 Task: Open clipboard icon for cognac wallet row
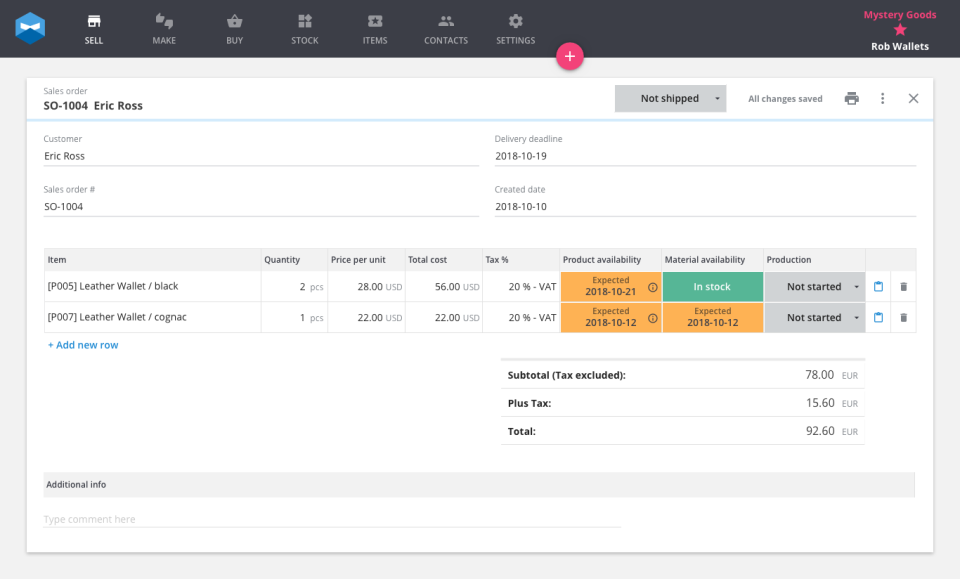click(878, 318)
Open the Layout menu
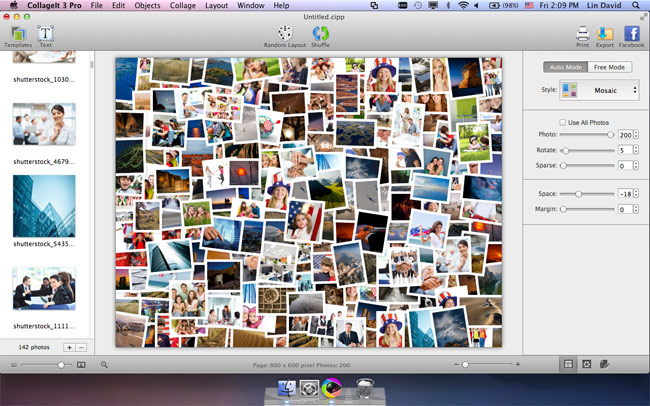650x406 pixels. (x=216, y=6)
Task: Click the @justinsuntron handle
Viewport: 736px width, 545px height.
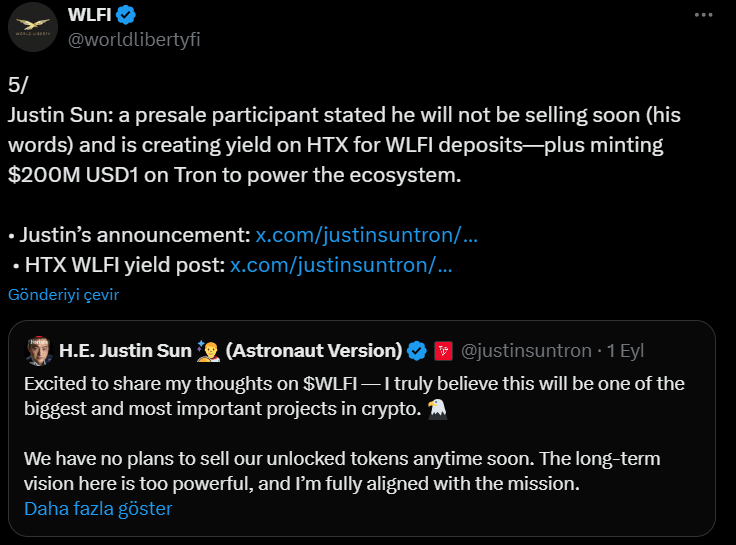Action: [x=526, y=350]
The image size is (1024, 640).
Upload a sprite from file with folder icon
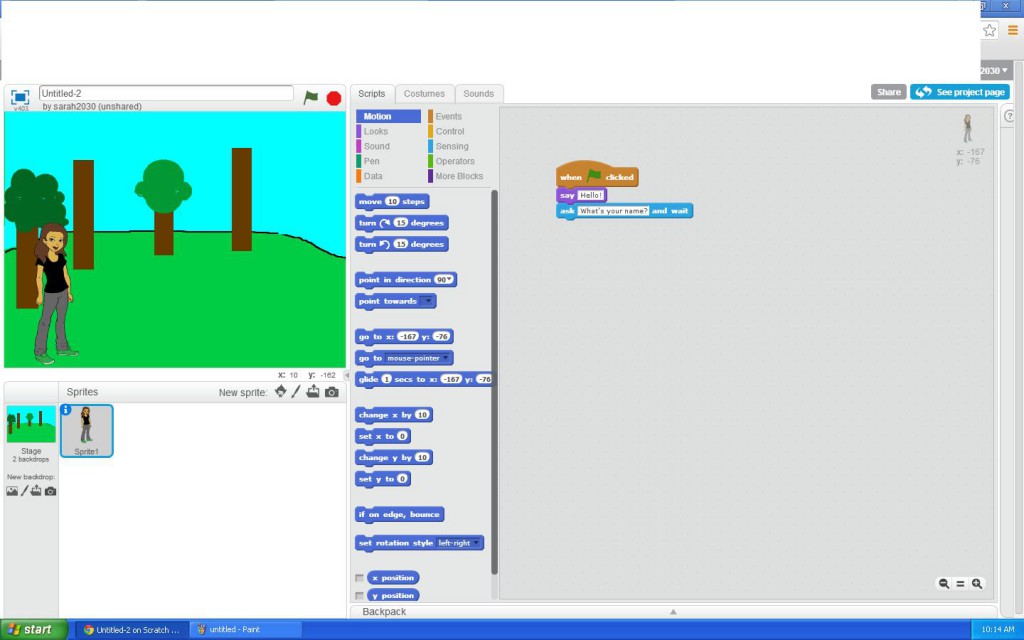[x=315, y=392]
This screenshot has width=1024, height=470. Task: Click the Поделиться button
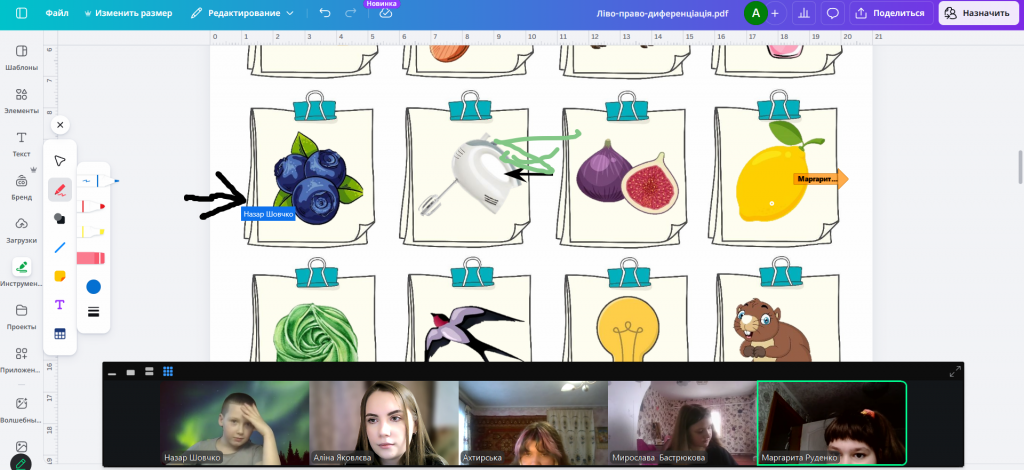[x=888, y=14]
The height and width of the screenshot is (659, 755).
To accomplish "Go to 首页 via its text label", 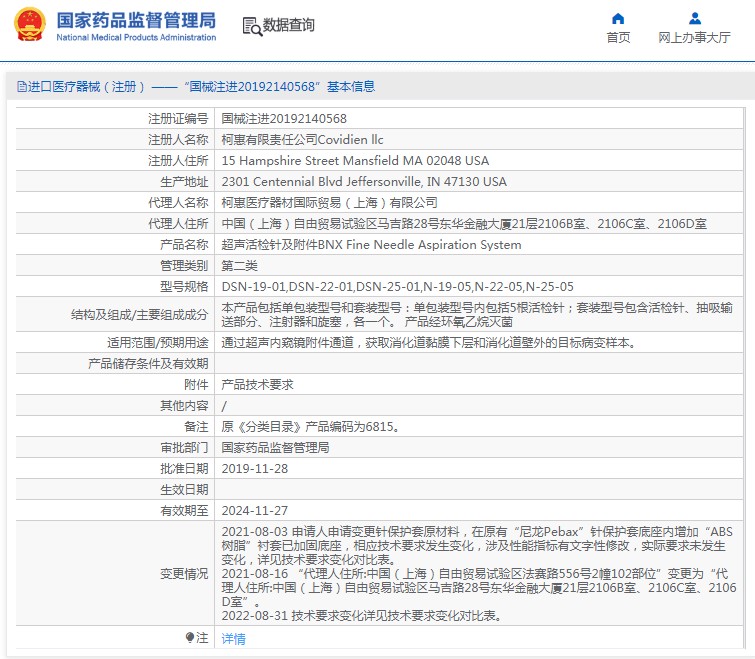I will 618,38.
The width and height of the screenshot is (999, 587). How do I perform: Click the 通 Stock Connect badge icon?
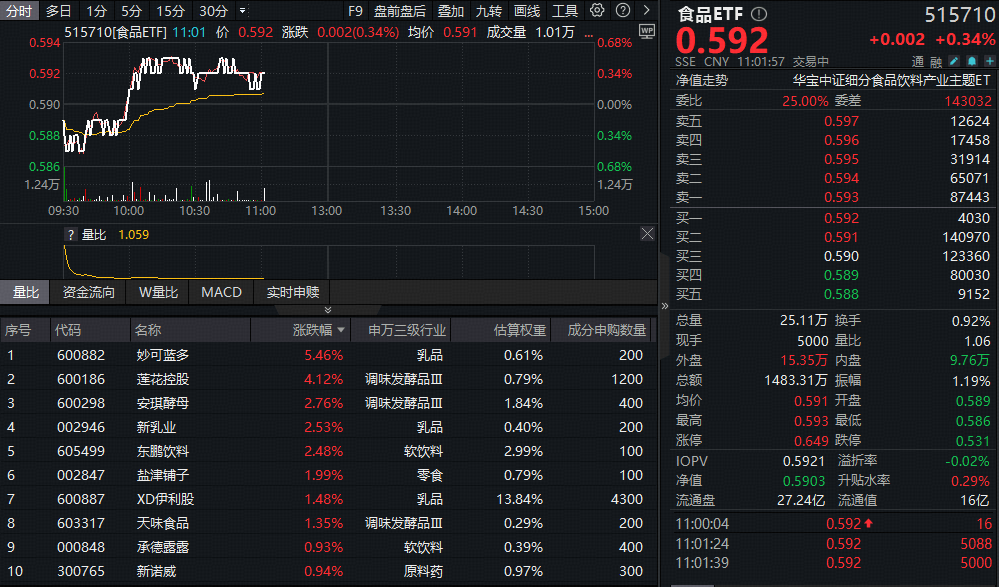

_WORK REQUEST_
Can the lines from the start of the records through the line with "The height and" be given again exactly, with the pictures left out?

_REPLY_
 Task: Open clipboard icon for cognac wallet row
click(878, 318)
Open the Layout menu
650x406 pixels. (x=216, y=6)
Task: Click the @justinsuntron handle
Viewport: 736px width, 545px height.
Action: [x=526, y=350]
The image size is (1024, 640).
Upload a sprite from file with folder icon
[x=315, y=392]
This screenshot has width=1024, height=470. Task: Click the Поделиться button
[x=888, y=14]
The height and width of the screenshot is (659, 755).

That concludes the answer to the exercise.